Re: [syzbot] [xfs?] WARNING in xfs_bmap_extents_to_btree

From: Darrick J. Wong
Date: Thu Mar 30 2023 - 21:25:47 EST


On Fri, Mar 31, 2023 at 09:43:02AM +1100, Dave Chinner wrote:
> On Thu, Mar 30, 2023 at 10:52:37AM +0200, Aleksandr Nogikh wrote:
> > On Thu, Mar 30, 2023 at 3:27 AM 'Dave Chinner' via syzkaller-bugs
> > <syzkaller-bugs@xxxxxxxxxxxxxxxx> wrote:
> > >
> > > On Tue, Mar 28, 2023 at 09:08:01PM -0700, syzbot wrote:
> > > > Hello,
> > > >
> > > > syzbot found the following issue on:
> > > >
> > > > HEAD commit: 1e760fa3596e Merge tag 'gfs2-v6.3-rc3-fix' of git://git.ke..
> > > > git tree: upstream
> > > > console output: https://syzkaller.appspot.com/x/log.txt?x=16f83651c80000
> > > > kernel config: https://syzkaller.appspot.com/x/.config?x=acdb62bf488a8fe5
> > > > dashboard link: https://syzkaller.appspot.com/bug?extid=0c383e46e9b4827b01b1
> > > > compiler: Debian clang version 15.0.7, GNU ld (GNU Binutils for Debian) 2.35.2
> > > >
> > > > Unfortunately, I don't have any reproducer for this issue yet.
> > > >
> > > > Downloadable assets:
> > > > disk image: https://storage.googleapis.com/syzbot-assets/17229b6e6fe0/disk-1e760fa3.raw.xz
> > > > vmlinux: https://storage.googleapis.com/syzbot-assets/69b5d310fba0/vmlinux-1e760fa3.xz
> > > > kernel image: https://storage.googleapis.com/syzbot-assets/0c65624aace9/bzImage-1e760fa3.xz
> > > >
> > > > IMPORTANT: if you fix the issue, please add the following tag to the commit:
> > > > Reported-by: syzbot+0c383e46e9b4827b01b1@xxxxxxxxxxxxxxxxxxxxxxxxx
> > > >
> > > > ------------[ cut here ]------------
> > > > WARNING: CPU: 1 PID: 24101 at fs/xfs/libxfs/xfs_bmap.c:660 xfs_bmap_extents_to_btree+0xe1b/0x1190
> > >
> > > Allocation got an unexpected ENOSPC when it was supposed to have a
> > > valid reservation for the space.
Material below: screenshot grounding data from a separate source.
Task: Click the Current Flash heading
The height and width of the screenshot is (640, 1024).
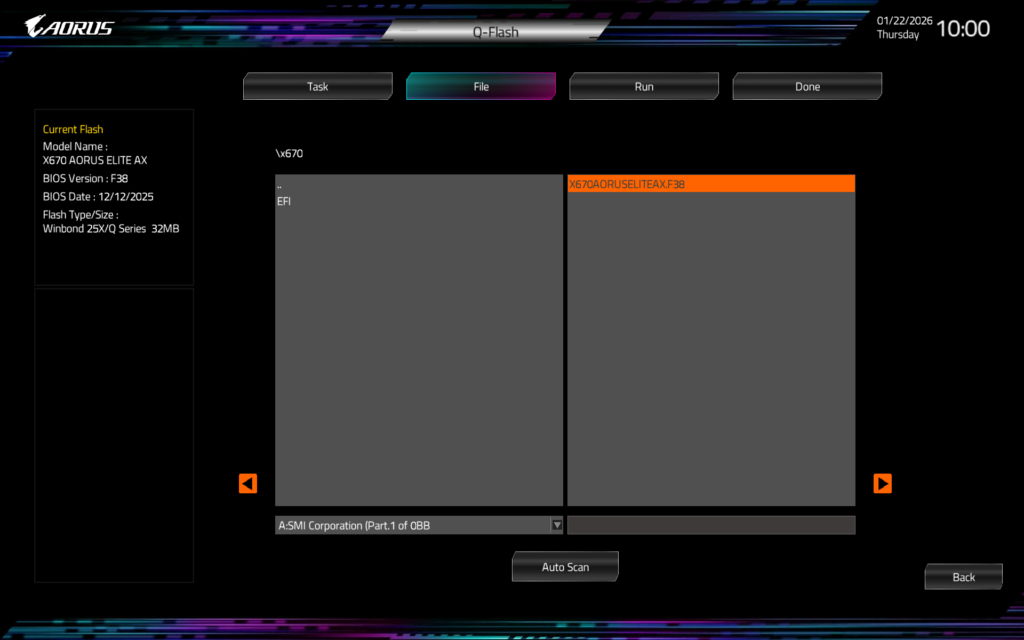Action: pyautogui.click(x=73, y=129)
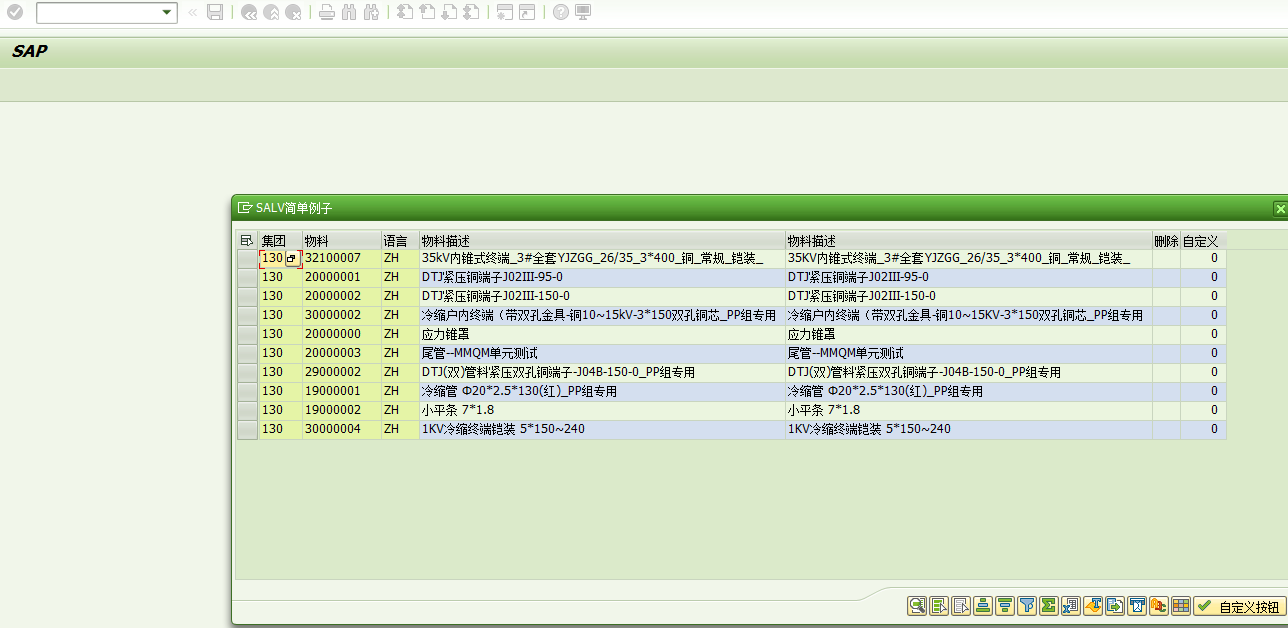Export the list with the local file icon
Screen dimensions: 1288x628
click(x=1113, y=605)
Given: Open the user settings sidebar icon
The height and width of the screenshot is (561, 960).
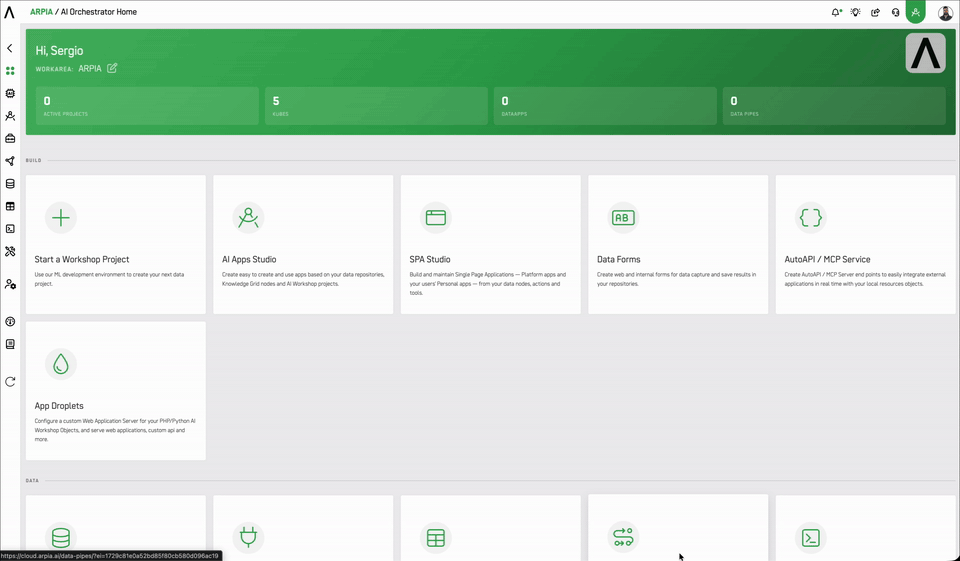Looking at the screenshot, I should tap(10, 284).
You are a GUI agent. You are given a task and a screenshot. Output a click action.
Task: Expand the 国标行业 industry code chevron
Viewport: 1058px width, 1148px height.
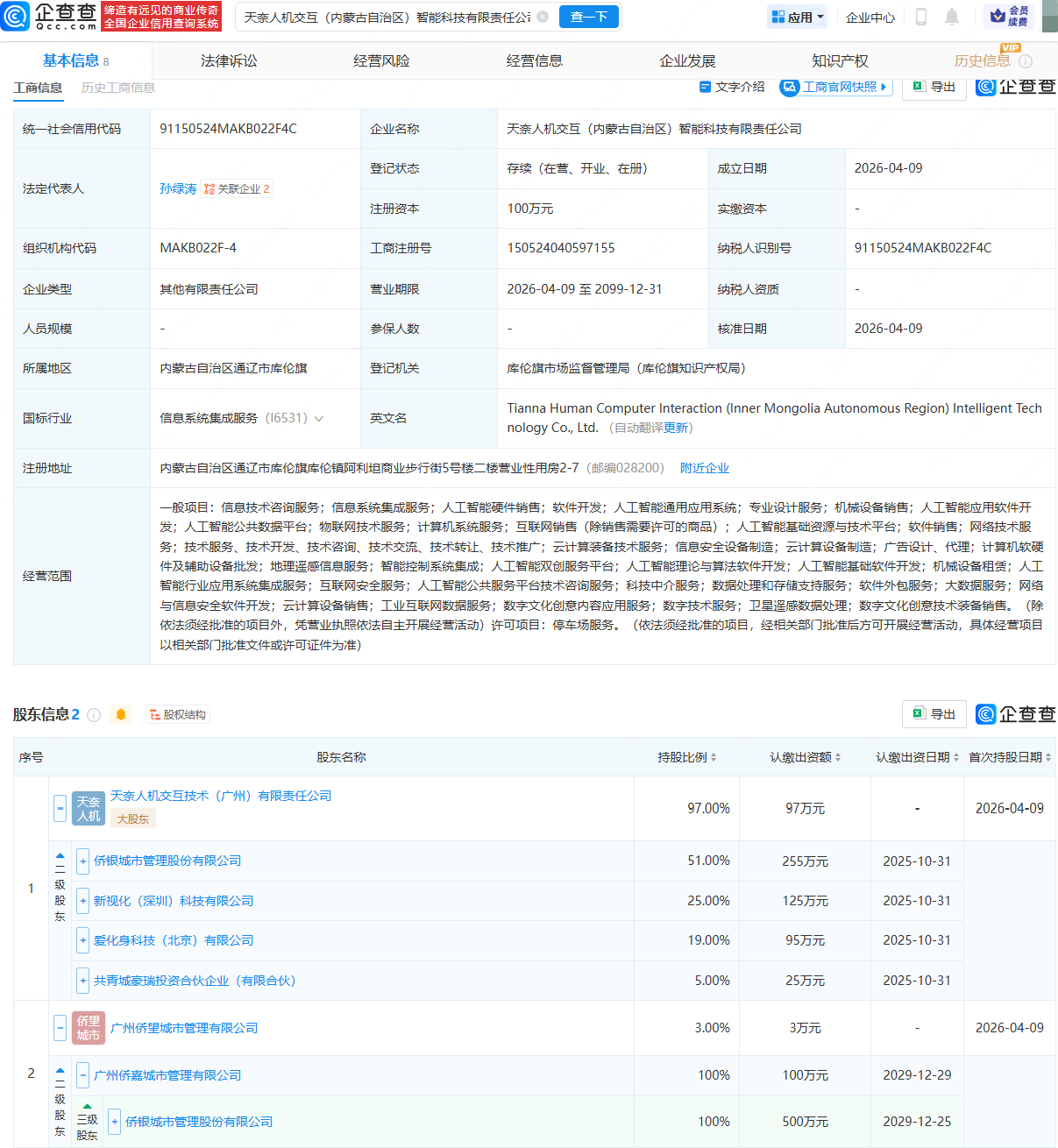(319, 419)
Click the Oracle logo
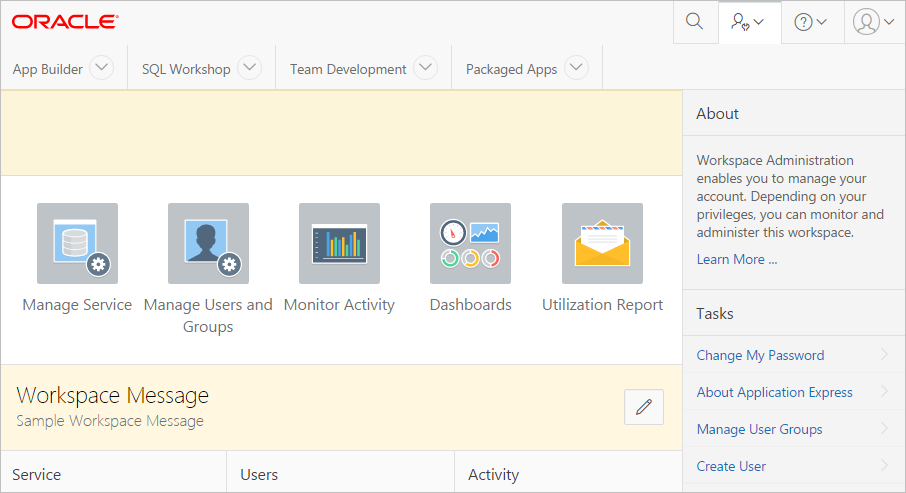 [x=65, y=21]
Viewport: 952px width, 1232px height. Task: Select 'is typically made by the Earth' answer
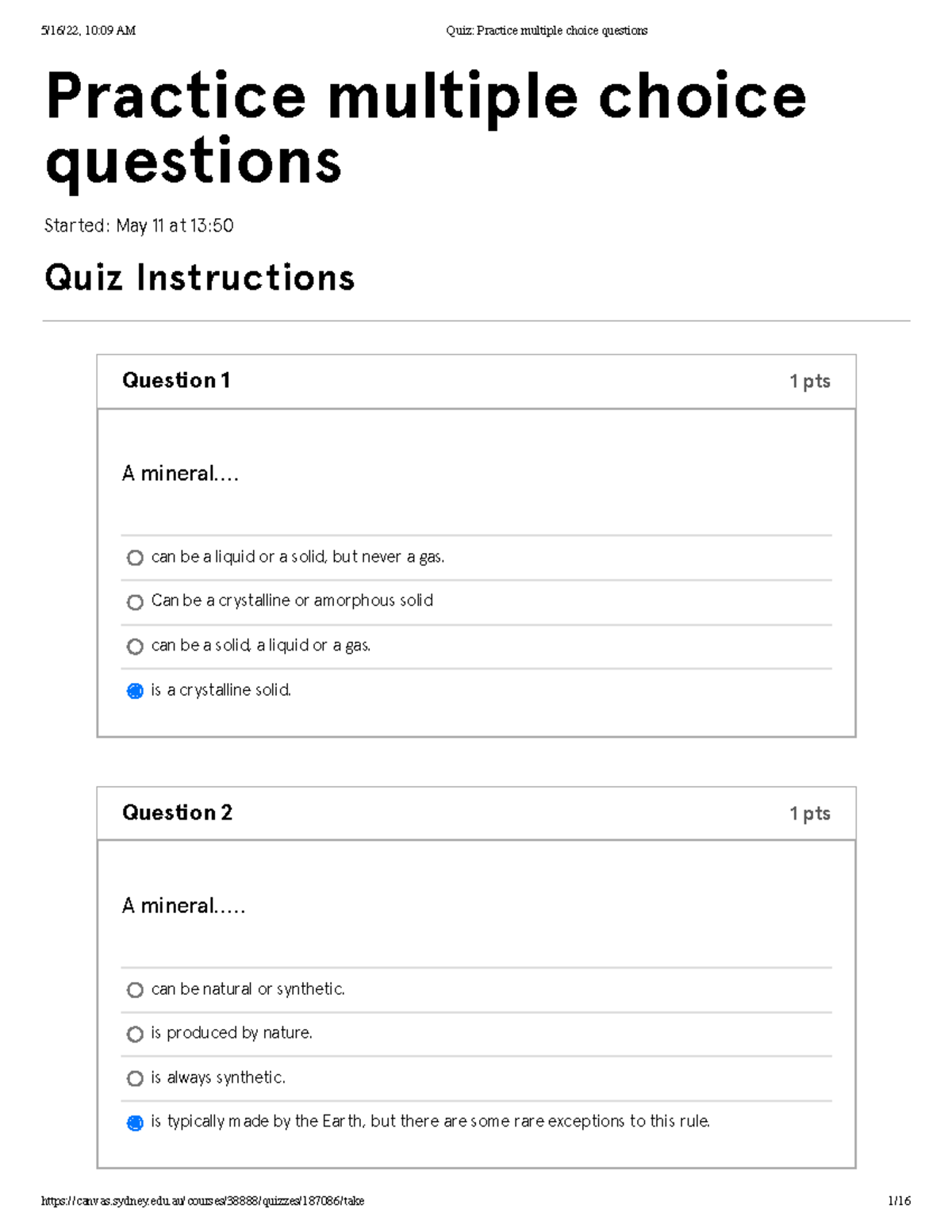pyautogui.click(x=134, y=1123)
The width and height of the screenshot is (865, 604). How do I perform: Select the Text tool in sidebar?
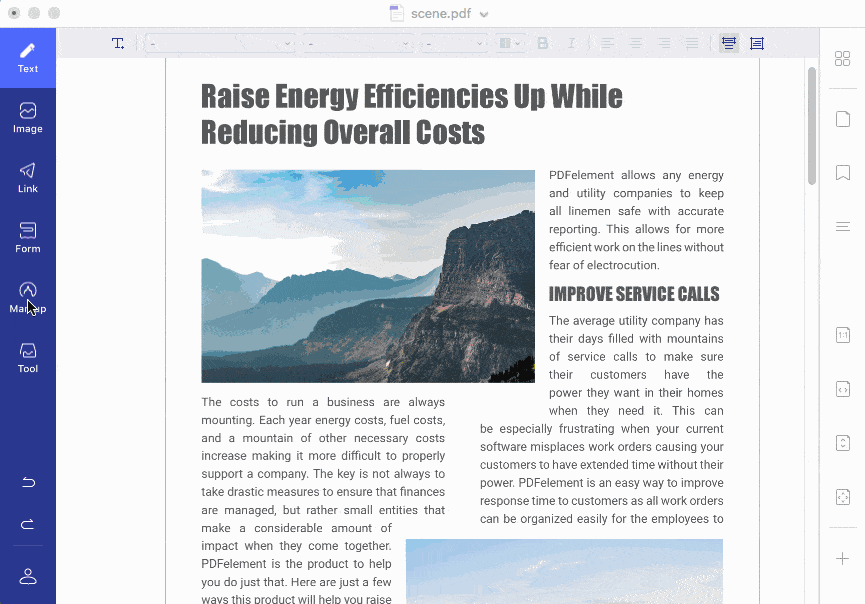pos(28,58)
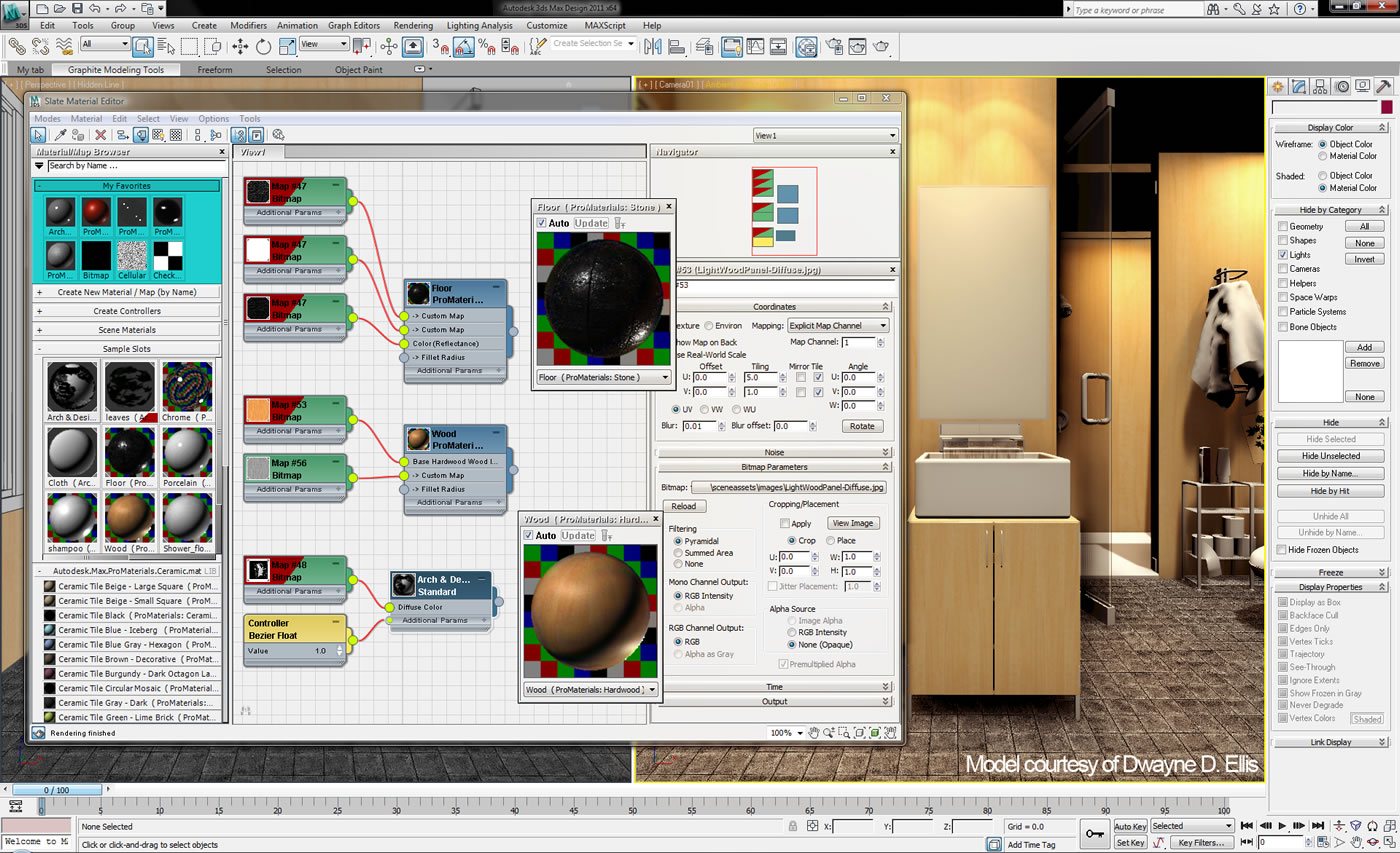Open the Utilities hammer tab
This screenshot has width=1400, height=853.
pyautogui.click(x=1384, y=86)

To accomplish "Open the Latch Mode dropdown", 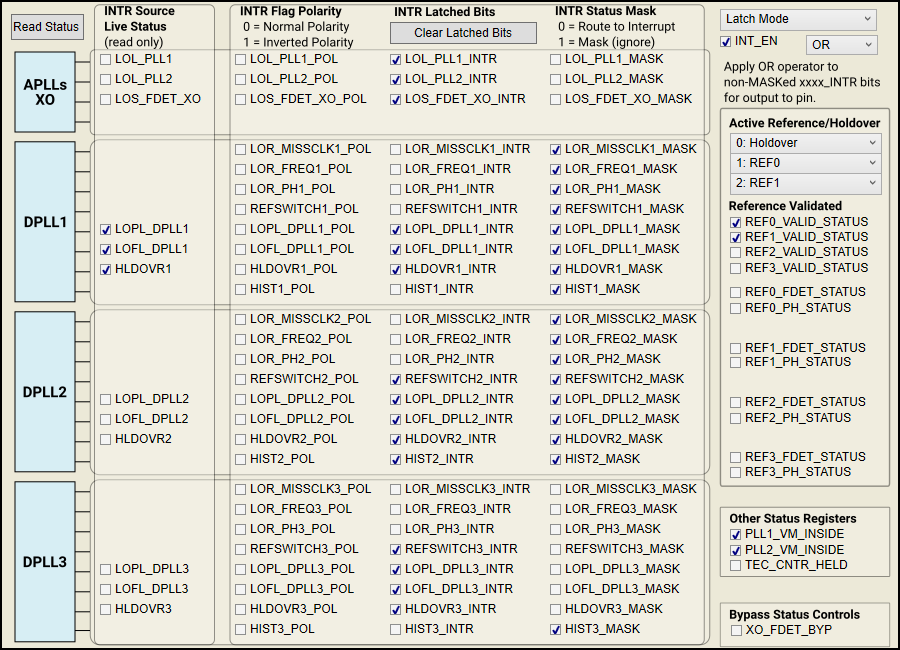I will tap(797, 19).
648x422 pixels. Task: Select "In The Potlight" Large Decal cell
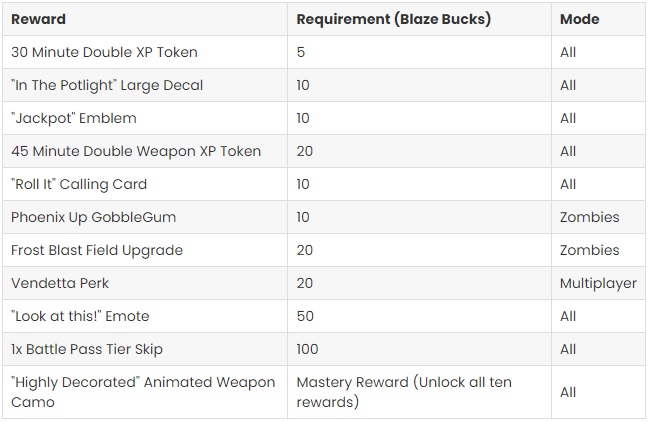(145, 85)
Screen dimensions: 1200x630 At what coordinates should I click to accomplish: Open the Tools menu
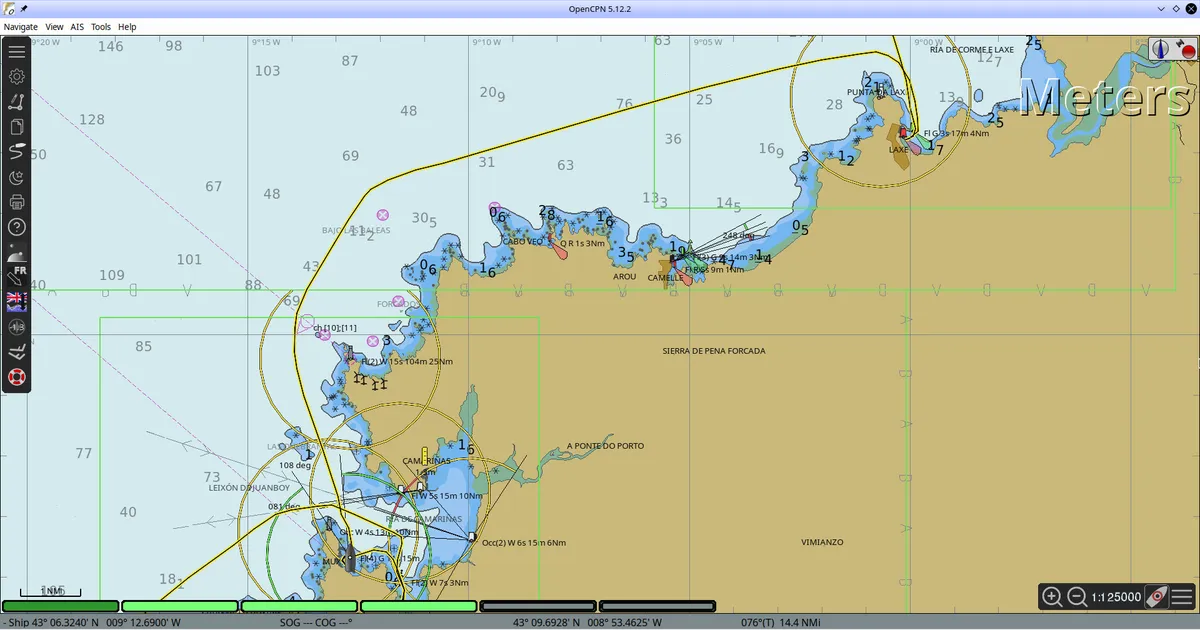[x=101, y=27]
Likely because of an inconsistency
> > > that had been induced into the filesystem where superblock space
> > > accounting doesn't exactly match the AG space accounting and/or the
> > > tracked free space.
> > >
> > > Given this is a maliciously corrupted filesystem image, this sort of
> > > warning is expected and there's probably nothing we can do to avoid
> > > it short of a full filesystem verification pass during mount.
> > > That's not a viable solution, so I think we should just ignore
> > > syzbot when it generates this sort of warning....
> >
> > If it's not a warning about a kernel bug, then WARN_ON should probably
> > be replaced by some more suitable reporting mechanism. Kernel coding
> > style document explicitly says:
> >
> > "WARN*() must not be used for a condition that is expected to trigger
> > easily, for example, by user space actions.
>
> That's exactly the case here. It should *never* happen in normal
> production workloads, and it if does then we have the *potential*
> for silent data loss occurring. That's *exactly* the sort of thing
> we should be warning admins about in no uncertain terms. Also, we
> use WARN_ON_ONCE(), so it's not going to spam the logs.
>
> syzbot is a malicious program - it is injecting broken stuff into
> the kernel as root to try to trigger situations like this. That
> doesn't make a warning it triggers bad or incorrect - syzbot is
> pertubing tightly coupled structures in a way that makes the
> information shared across those structures inconsistent and
> eventually the code is going to trip over that inconsistency.
>
> IOWs, once someone has used root permissions to mount a maliciously
> crafted filesystem image, *all bets are off*. The machine is running
> a potentially compromised kernel at this point. Hence it is almost
> guaranteed that at some point the kernel is going to discover things
> are *badly wrong* and start dumping "this should never happen!"
> warnings into the logs. That's what the warnings are supposed to do,
> and the fact that syzbot can trigger them doesn't make the warnings
> wrong.
>
> > pr_warn_once() is a
> > possible alternative, if you need to notify the user of a problem."
> > https://git.kernel.org/pub/scm/linux/kernel/git/torvalds/linux.git/tree/Documentation/process/coding-style.rst?id=1e760fa3596e8c7f08412712c168288b79670d78#n1223
>
> It is worth remembering that those are guidelines, not enforcable
> rules and any experienced kernel developer will tell you the same
> thing. We know the guidelines, we know when to apply them, we know
> there are cases that the guidelines simply can't, don't or won't
> cover.

...and perhaps the WARNs that can result from corrupted metadata should
be changed to XFS_IS_CORRUPT() ?

We still get a kernel log about something going wrong, only now the
report doesn't trigger everyone's WARN triggers, and we tell the user to
go run xfs_repair.

--D

> -Dave.
> --
> Dave Chinner
> david@xxxxxxxxxxxxx